• Problem requirements:
Write out exactly the lines below from the one containing "The image size is (1024, 864)." to the last, both ends kept, and nothing more; skip all pictures.

• Recorded data:
● ● ●

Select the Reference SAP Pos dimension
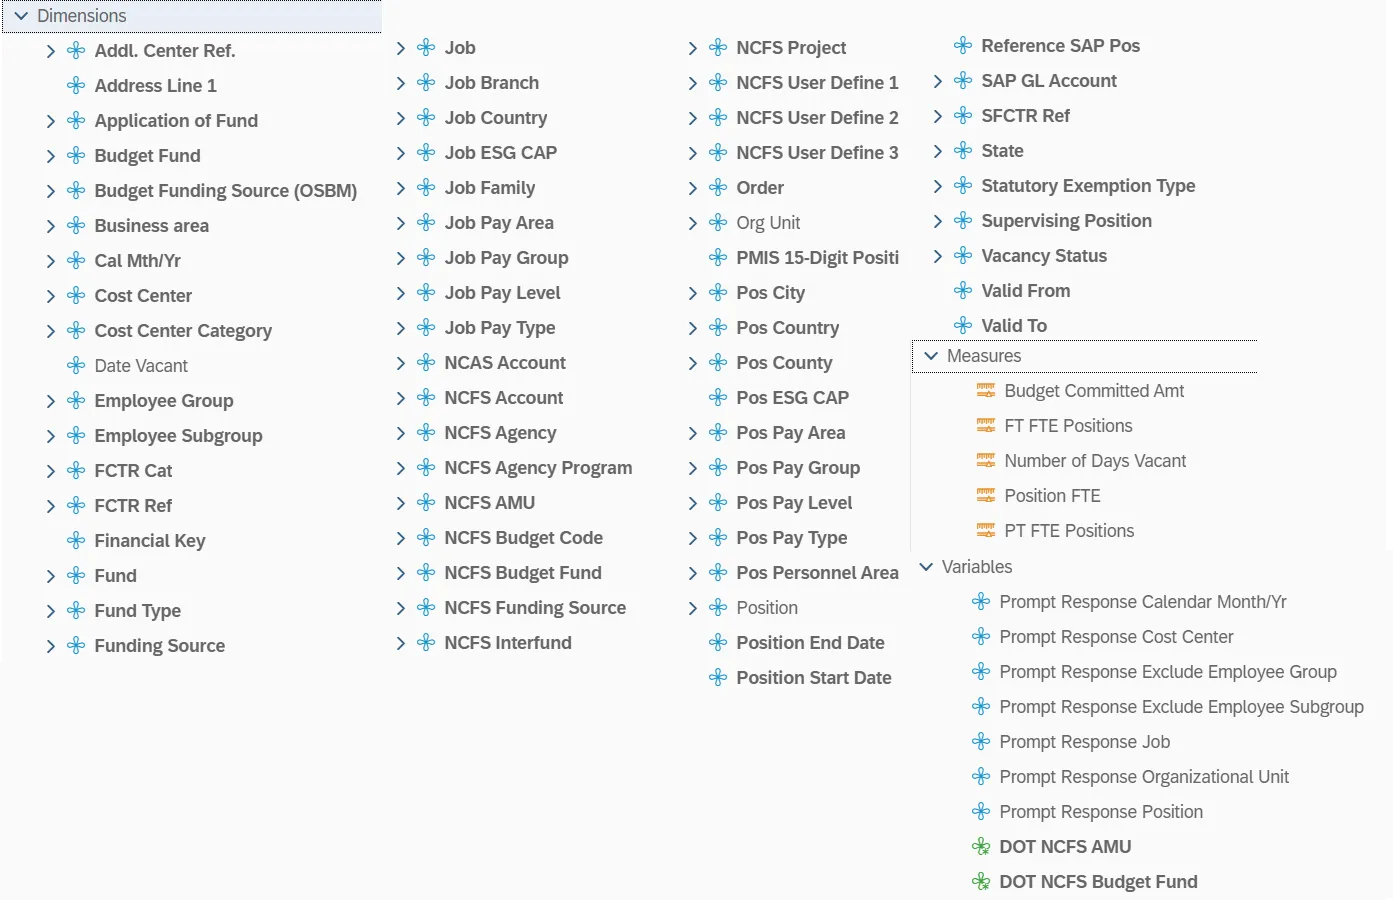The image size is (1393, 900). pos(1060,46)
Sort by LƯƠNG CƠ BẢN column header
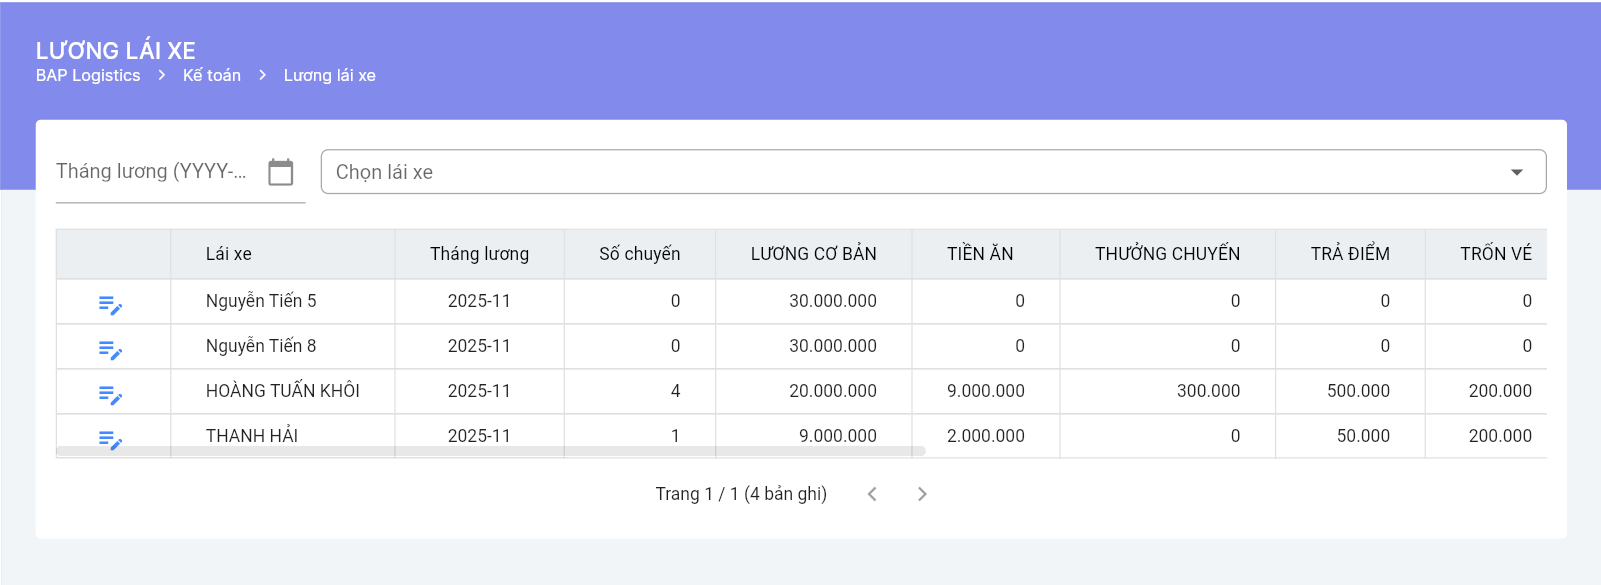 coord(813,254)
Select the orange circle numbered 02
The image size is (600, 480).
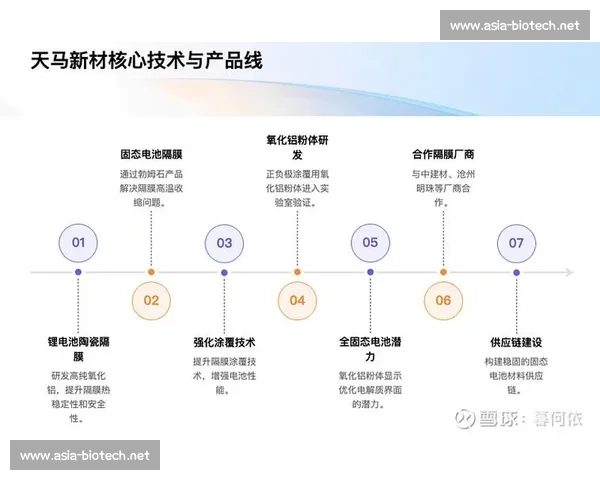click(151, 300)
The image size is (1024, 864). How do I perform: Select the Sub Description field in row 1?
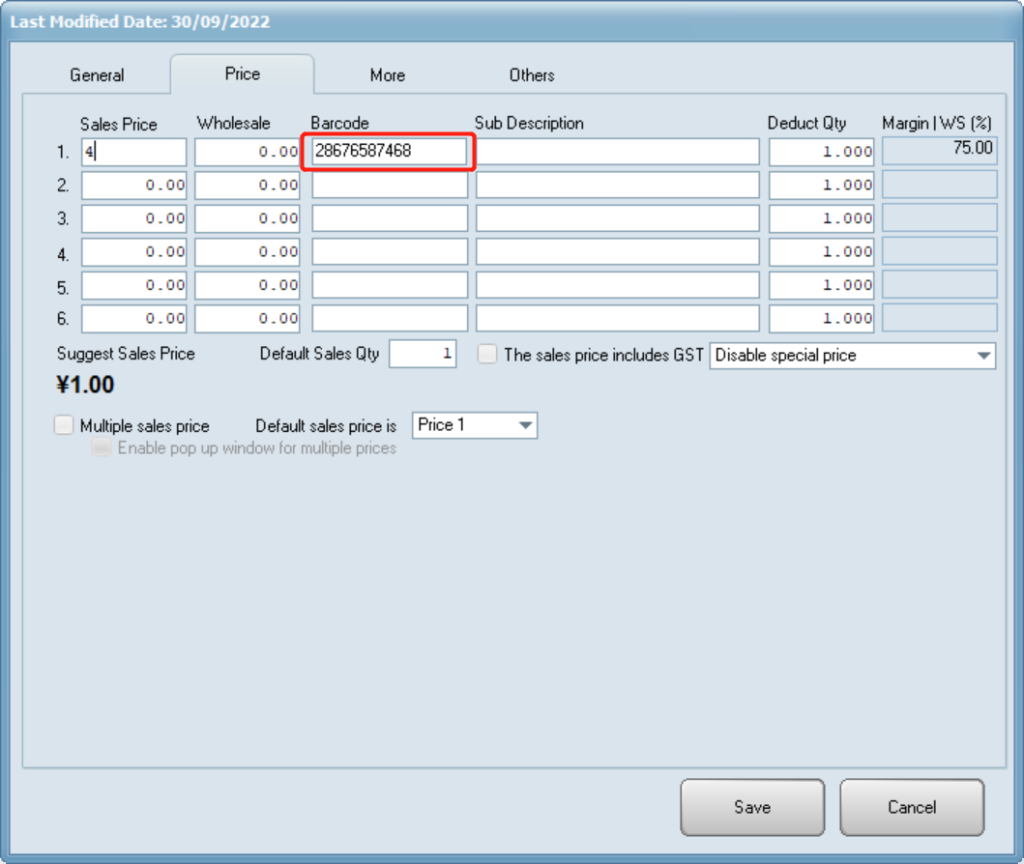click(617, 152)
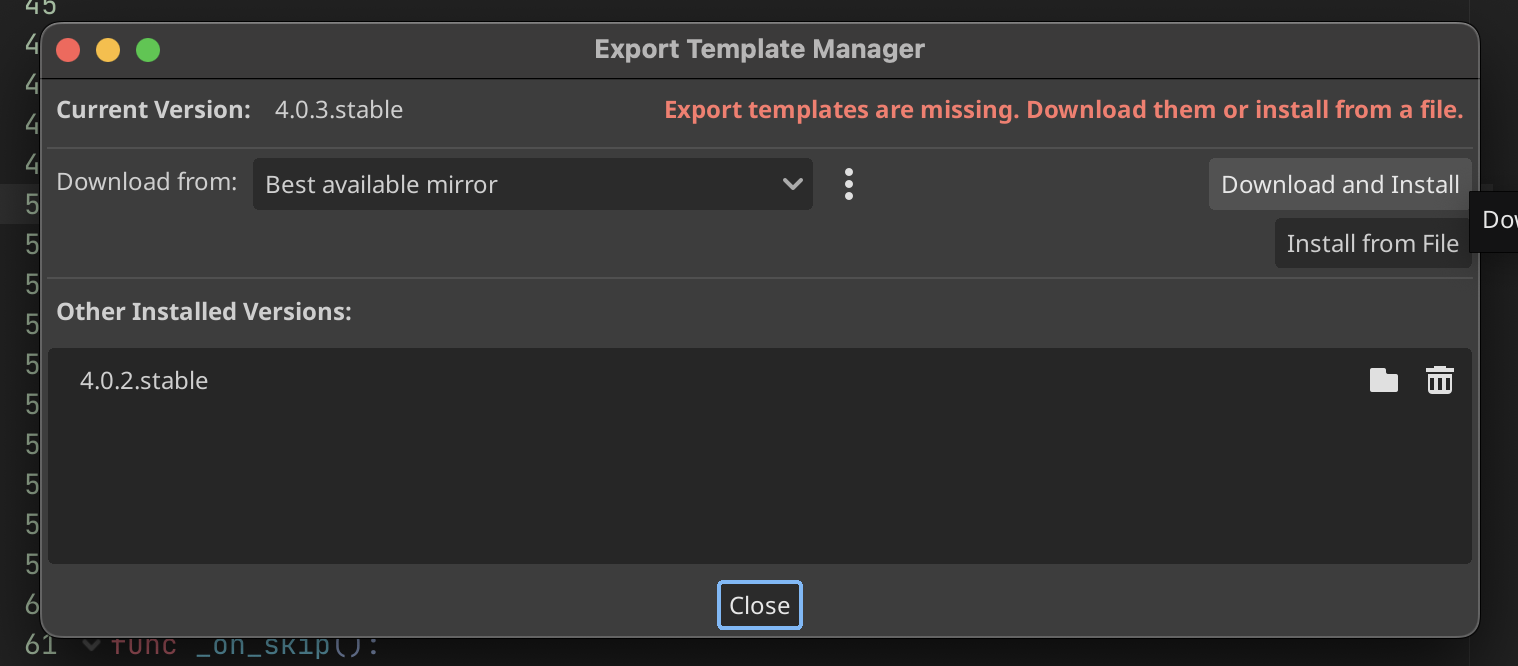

● ● ●

• Output:
The image size is (1024, 864). How do I perform: Select the Sub Description field in row 1?
click(617, 152)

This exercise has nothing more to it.